**WORK INSTRUCTIONS**
Sort through the data and copy the lines holding the word "size".

[Stored records]
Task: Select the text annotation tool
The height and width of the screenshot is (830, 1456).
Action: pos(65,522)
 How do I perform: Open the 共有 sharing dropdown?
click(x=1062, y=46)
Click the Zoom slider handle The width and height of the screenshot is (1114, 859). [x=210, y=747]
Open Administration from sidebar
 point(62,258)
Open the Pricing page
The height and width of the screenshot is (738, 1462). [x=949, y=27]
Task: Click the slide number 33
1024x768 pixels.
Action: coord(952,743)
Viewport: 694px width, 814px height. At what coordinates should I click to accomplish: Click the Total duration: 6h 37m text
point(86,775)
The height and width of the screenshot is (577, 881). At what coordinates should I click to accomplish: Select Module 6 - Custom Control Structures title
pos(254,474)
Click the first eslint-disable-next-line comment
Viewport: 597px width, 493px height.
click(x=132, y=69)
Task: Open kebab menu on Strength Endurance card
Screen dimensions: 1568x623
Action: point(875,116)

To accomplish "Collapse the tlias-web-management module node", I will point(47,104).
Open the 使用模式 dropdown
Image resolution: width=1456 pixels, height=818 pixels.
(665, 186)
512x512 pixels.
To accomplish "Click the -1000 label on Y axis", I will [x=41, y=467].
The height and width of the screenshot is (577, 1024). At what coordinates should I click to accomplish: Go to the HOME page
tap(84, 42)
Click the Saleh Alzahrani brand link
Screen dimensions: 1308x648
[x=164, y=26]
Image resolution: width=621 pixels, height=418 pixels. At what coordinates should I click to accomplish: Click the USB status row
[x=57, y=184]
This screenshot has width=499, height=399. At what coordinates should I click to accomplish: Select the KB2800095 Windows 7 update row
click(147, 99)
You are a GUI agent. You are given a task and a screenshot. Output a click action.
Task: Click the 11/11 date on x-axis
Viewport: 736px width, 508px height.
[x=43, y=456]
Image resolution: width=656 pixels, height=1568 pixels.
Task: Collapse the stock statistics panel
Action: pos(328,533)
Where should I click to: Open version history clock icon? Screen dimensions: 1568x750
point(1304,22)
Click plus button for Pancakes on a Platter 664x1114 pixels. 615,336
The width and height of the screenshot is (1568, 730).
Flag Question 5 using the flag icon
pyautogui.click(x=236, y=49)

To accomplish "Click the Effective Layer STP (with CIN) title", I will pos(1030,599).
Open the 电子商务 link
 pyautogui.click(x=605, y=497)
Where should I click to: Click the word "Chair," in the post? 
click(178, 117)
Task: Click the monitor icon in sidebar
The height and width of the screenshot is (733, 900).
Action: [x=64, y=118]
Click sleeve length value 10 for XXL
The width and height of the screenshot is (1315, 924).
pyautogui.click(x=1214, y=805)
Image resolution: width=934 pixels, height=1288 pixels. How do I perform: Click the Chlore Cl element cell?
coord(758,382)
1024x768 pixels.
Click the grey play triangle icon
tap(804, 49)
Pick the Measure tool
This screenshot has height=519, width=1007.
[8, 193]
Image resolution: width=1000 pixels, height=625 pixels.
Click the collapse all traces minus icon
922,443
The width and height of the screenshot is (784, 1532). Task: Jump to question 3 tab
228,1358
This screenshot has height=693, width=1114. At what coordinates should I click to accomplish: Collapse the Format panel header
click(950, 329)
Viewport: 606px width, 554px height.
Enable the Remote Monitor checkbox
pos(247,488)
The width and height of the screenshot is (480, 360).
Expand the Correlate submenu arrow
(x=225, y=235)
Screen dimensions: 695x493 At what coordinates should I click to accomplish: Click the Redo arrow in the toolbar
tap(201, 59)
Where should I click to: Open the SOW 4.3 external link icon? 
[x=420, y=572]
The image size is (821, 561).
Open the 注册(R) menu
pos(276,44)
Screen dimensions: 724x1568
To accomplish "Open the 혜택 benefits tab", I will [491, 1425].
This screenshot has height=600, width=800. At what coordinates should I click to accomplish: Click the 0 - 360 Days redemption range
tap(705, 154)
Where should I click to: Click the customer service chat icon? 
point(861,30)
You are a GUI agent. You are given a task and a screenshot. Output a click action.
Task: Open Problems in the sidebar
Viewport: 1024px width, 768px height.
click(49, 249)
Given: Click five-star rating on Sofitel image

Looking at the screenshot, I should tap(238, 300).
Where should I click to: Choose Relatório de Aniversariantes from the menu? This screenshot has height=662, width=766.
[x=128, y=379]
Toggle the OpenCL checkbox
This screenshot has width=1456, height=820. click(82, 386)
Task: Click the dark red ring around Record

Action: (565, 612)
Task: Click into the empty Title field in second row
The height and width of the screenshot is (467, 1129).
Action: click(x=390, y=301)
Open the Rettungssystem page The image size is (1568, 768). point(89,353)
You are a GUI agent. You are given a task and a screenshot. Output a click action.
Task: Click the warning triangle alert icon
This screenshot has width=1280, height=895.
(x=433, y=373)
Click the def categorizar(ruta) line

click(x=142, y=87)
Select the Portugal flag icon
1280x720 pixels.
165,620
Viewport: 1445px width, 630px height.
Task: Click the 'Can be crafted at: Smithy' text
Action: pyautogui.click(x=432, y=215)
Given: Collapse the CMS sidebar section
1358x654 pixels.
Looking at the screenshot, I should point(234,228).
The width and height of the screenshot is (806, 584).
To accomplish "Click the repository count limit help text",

**WRITTEN RESPONSE**
The image size is (821, 561).
Open the Rettungssystem page The image size is (1568, 768). point(89,353)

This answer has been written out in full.